Required action> Word for word and without images, reproduce the listing that follows.

Records for processing>
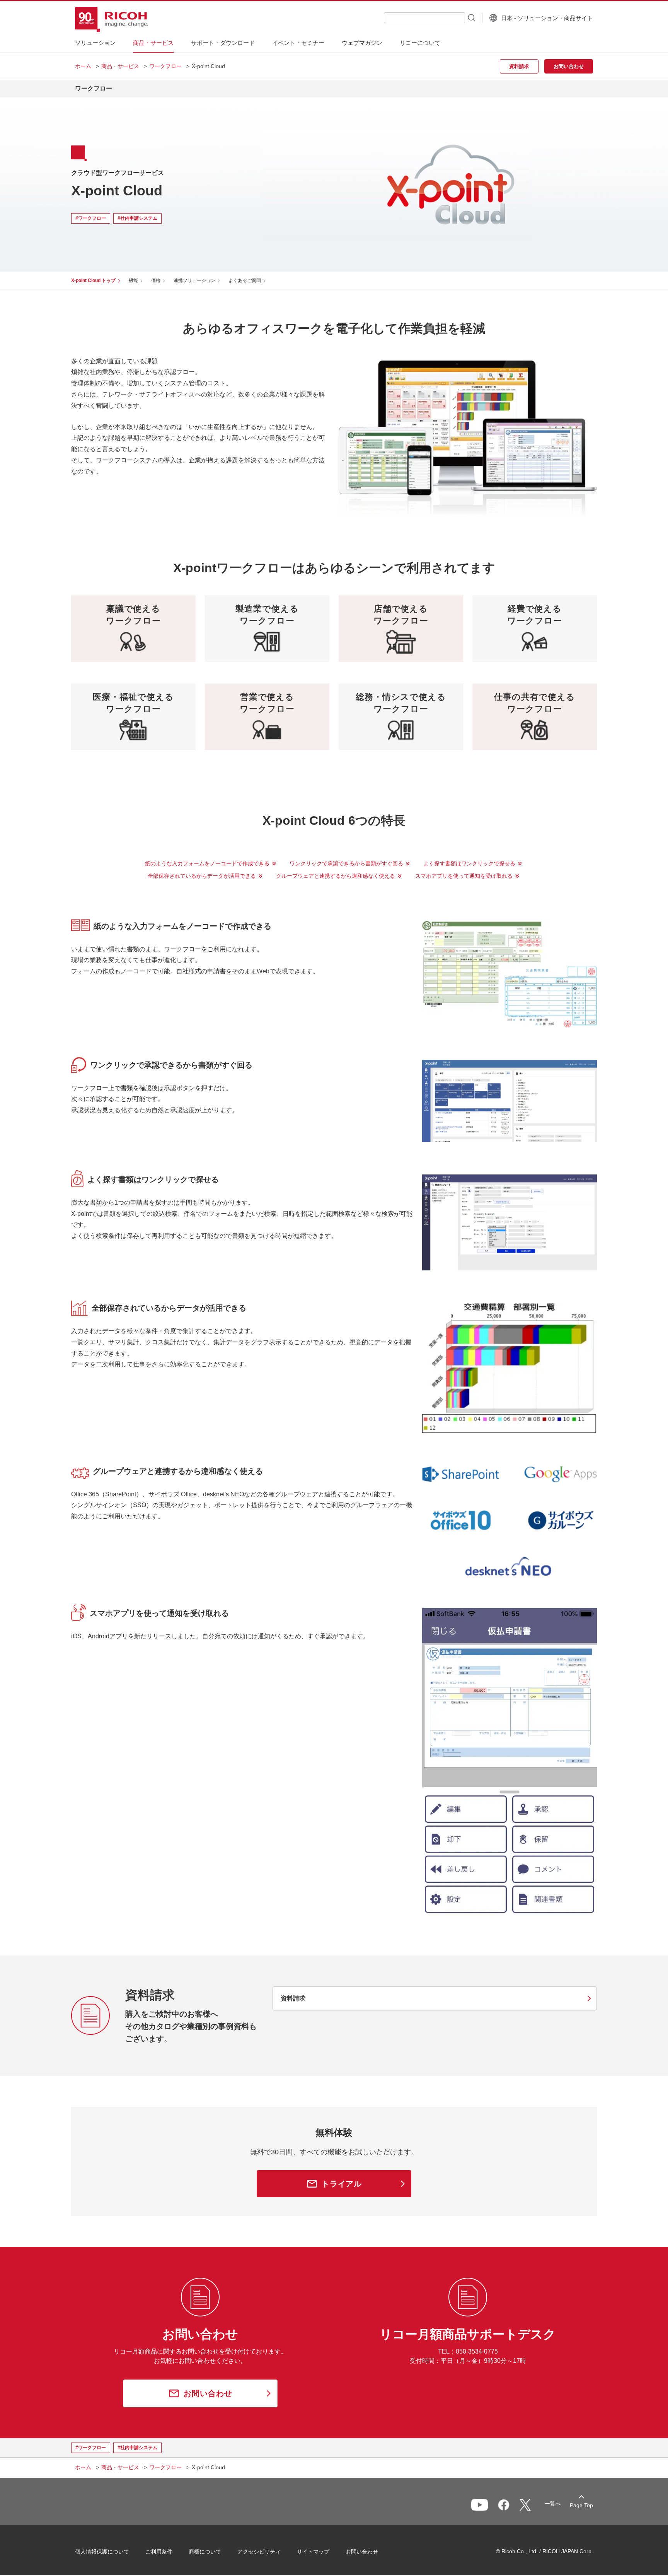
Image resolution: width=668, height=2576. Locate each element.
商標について (205, 2552)
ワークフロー (165, 66)
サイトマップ (313, 2552)
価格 (155, 280)
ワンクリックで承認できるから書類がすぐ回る (346, 863)
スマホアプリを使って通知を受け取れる (464, 876)
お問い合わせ (362, 2552)
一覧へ (553, 2504)
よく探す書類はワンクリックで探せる (469, 863)
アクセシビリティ (259, 2552)
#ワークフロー (90, 218)
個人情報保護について (102, 2552)
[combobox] (424, 17)
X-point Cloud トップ (93, 280)
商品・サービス (120, 66)
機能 (133, 280)
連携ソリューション (194, 280)
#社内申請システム (137, 218)
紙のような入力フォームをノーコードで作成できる (207, 863)
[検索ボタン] (471, 17)
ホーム (83, 66)
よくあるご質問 (244, 280)
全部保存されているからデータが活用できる (202, 876)
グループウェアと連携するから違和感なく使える (335, 876)
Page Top (581, 2505)
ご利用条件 (158, 2552)
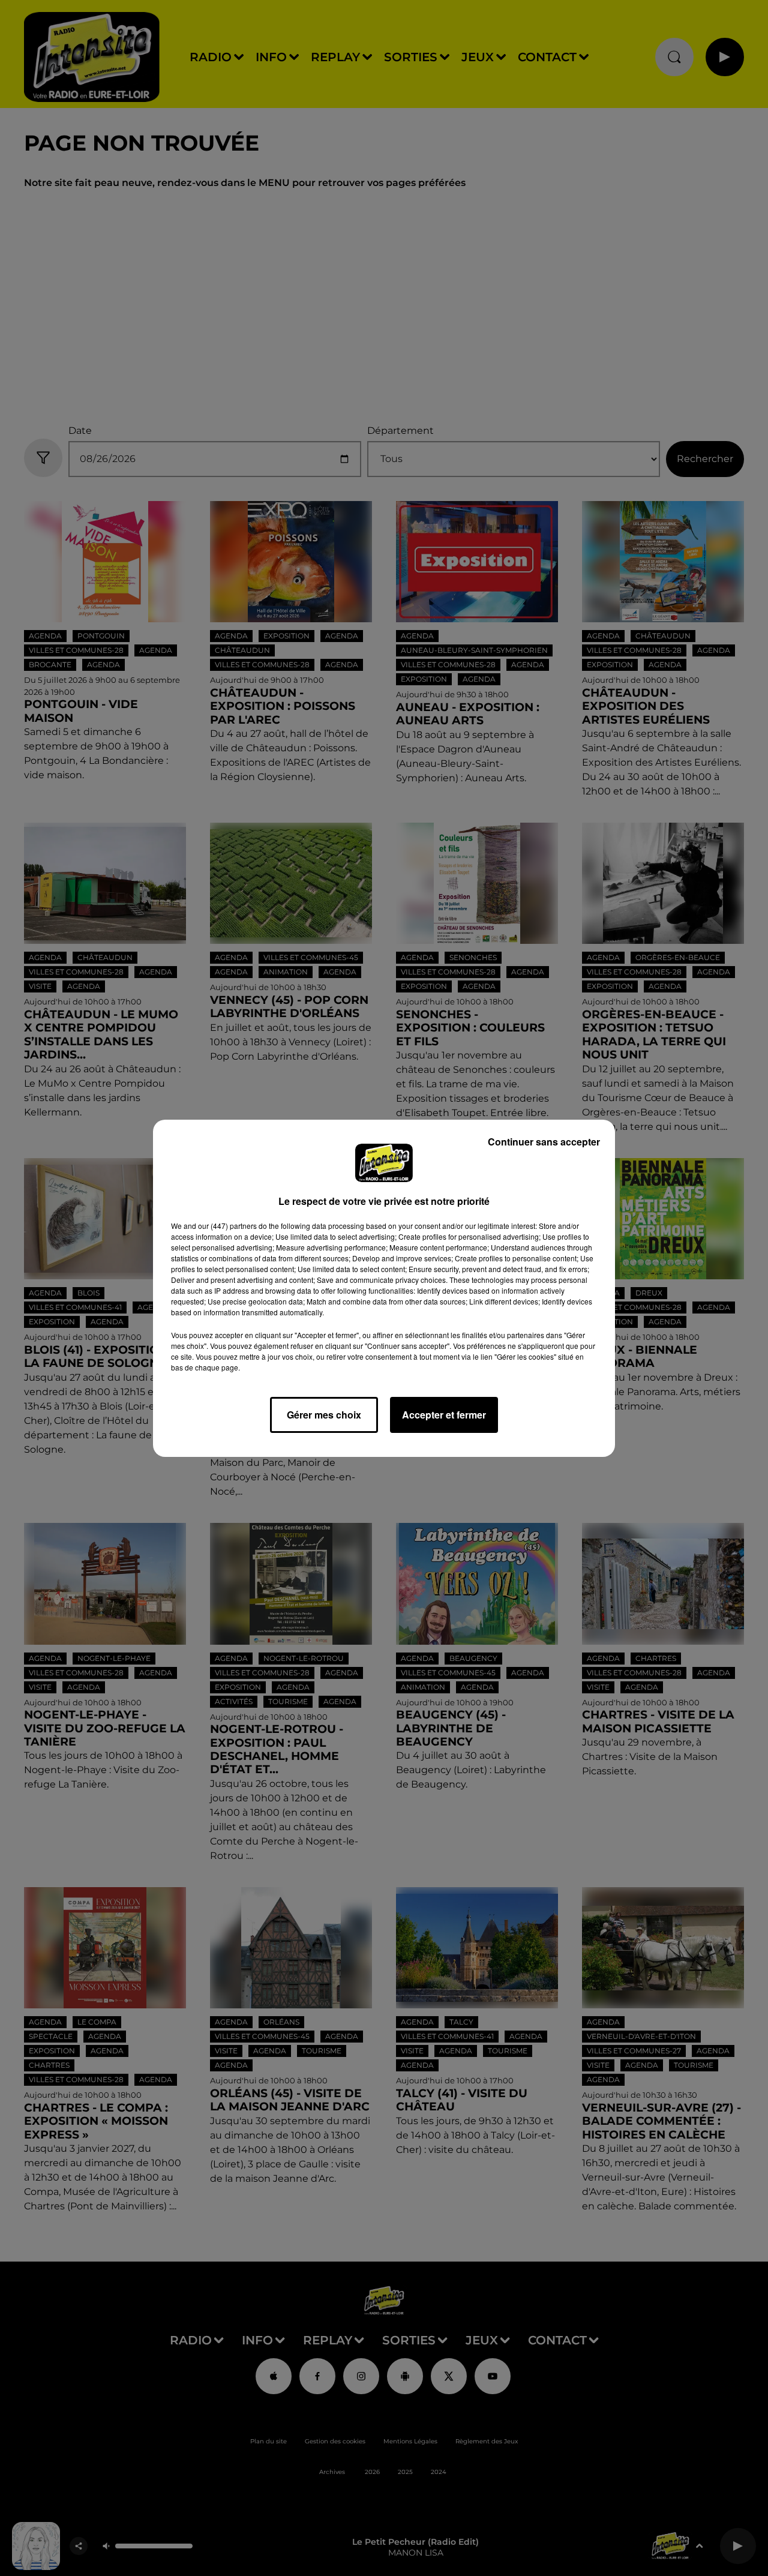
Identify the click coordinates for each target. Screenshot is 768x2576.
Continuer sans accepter (544, 1141)
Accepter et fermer (444, 1415)
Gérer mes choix (324, 1415)
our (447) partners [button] (227, 1225)
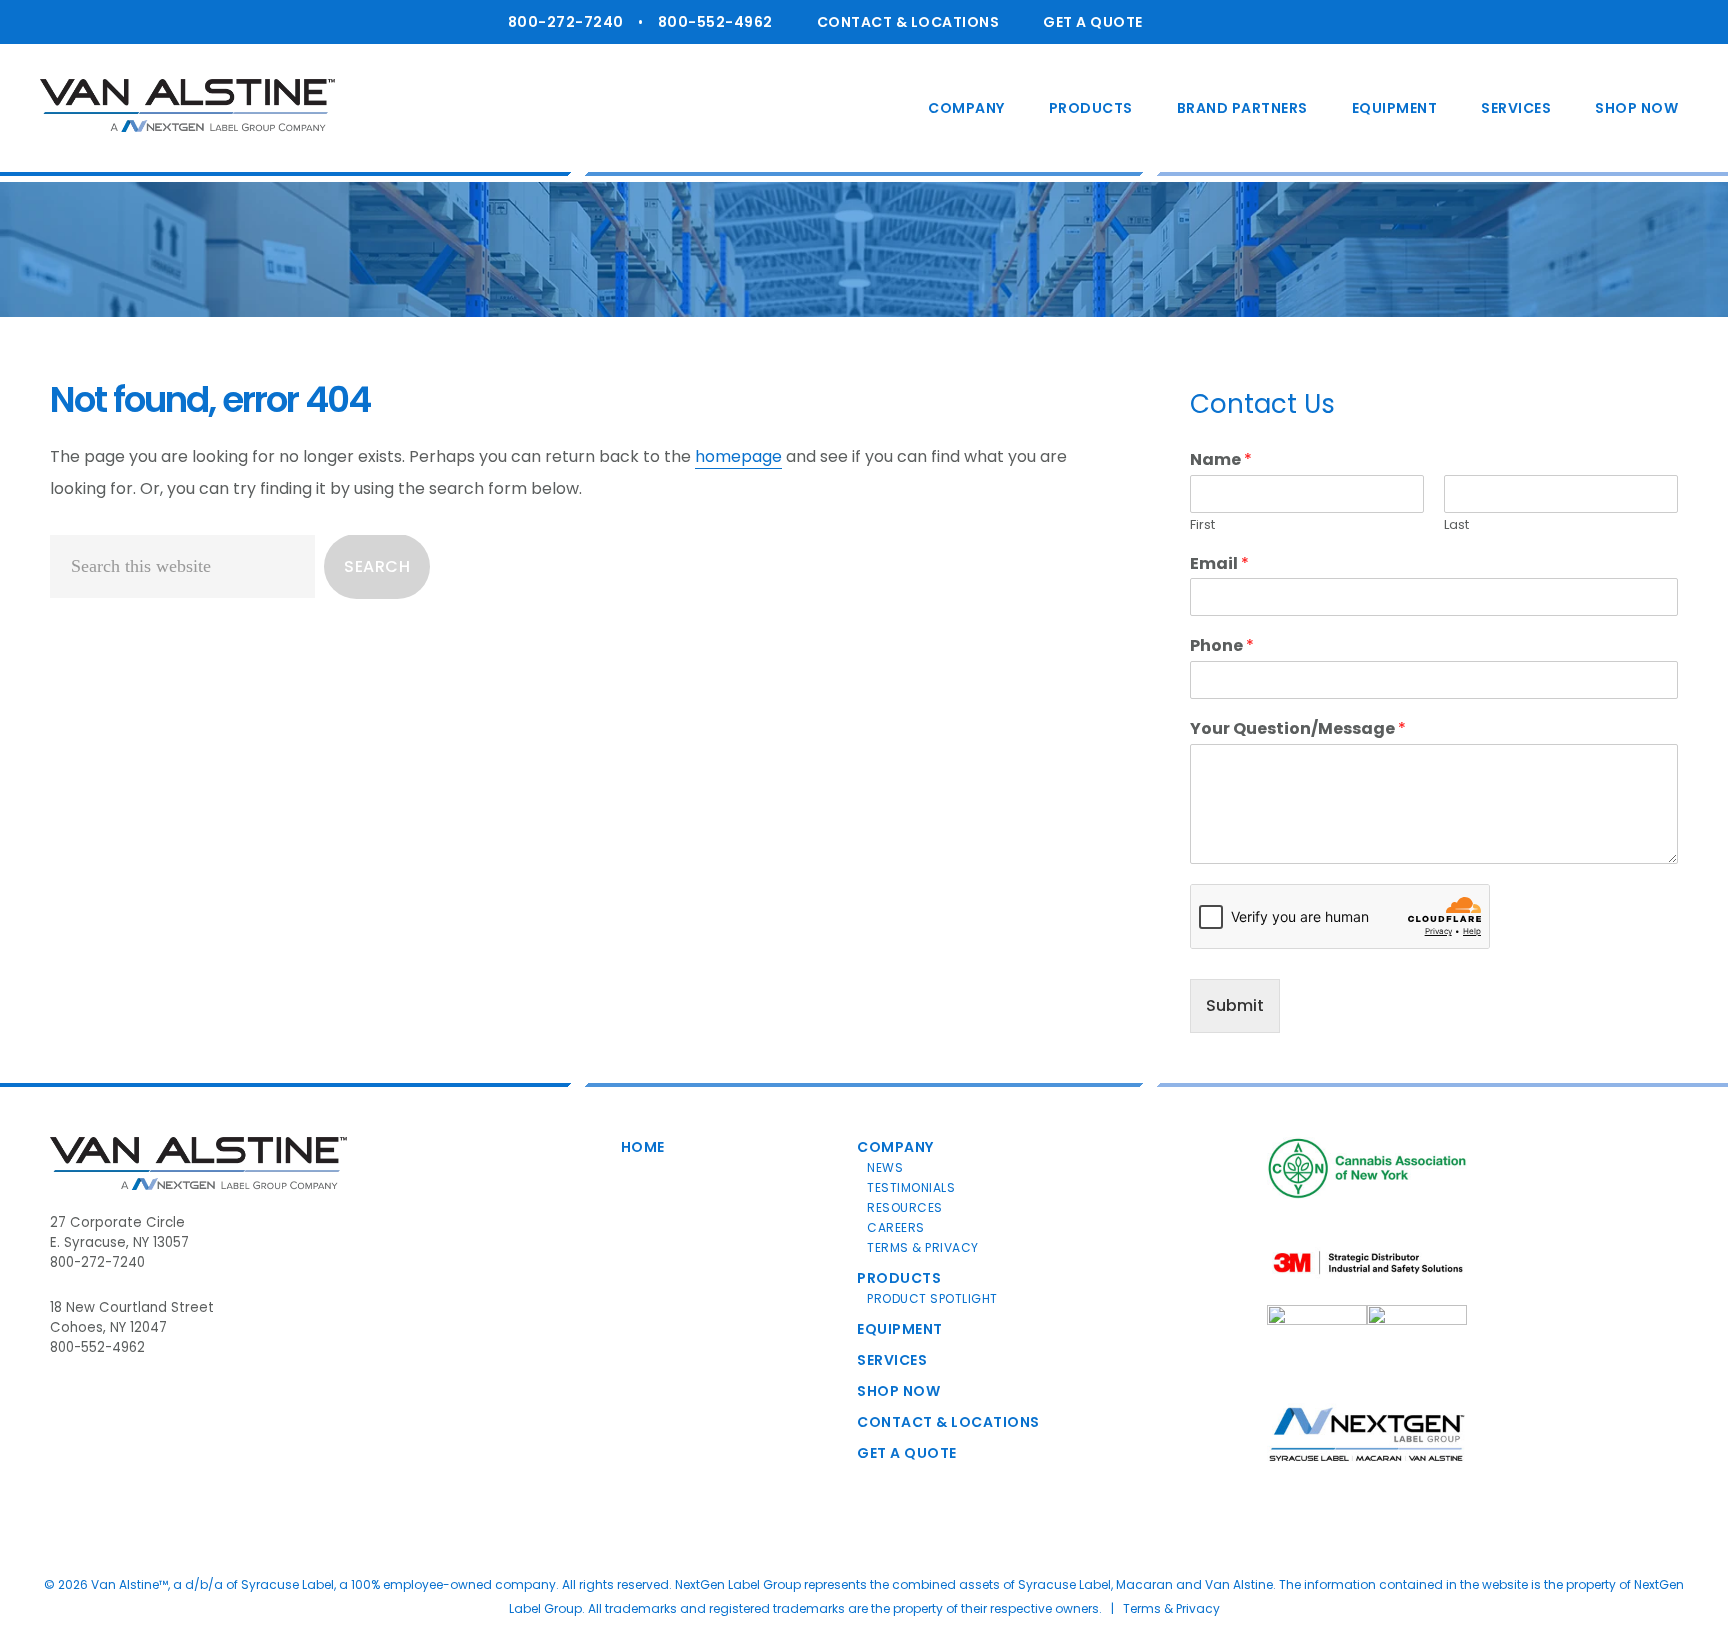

Output of the exercise>
Image resolution: width=668, height=2576. Locate each element.
商標について (205, 2552)
ワークフロー (165, 66)
サイトマップ (313, 2552)
価格 (155, 280)
ワンクリックで承認できるから書類がすぐ回る (346, 863)
スマホアプリを使って通知を受け取れる (464, 876)
お問い合わせ (362, 2552)
一覧へ (553, 2504)
よく探す書類はワンクリックで探せる (469, 863)
アクセシビリティ (259, 2552)
#ワークフロー (90, 218)
個人情報保護について (102, 2552)
[combobox] (424, 17)
X-point Cloud トップ (93, 280)
商品・サービス (120, 66)
機能 (133, 280)
連携ソリューション (194, 280)
#社内申請システム (137, 218)
紙のような入力フォームをノーコードで作成できる (207, 863)
[検索ボタン] (471, 17)
ホーム (83, 66)
よくあるご質問 (244, 280)
全部保存されているからデータが活用できる (202, 876)
グループウェアと連携するから違和感なく使える (335, 876)
Page Top (581, 2505)
ご利用条件 (158, 2552)
Identify the click coordinates for each target. Screenshot is 768x2576.
Continuer sans accepter (544, 1141)
Accepter et fermer (444, 1415)
Gérer mes choix (324, 1415)
our (447) partners [button] (227, 1225)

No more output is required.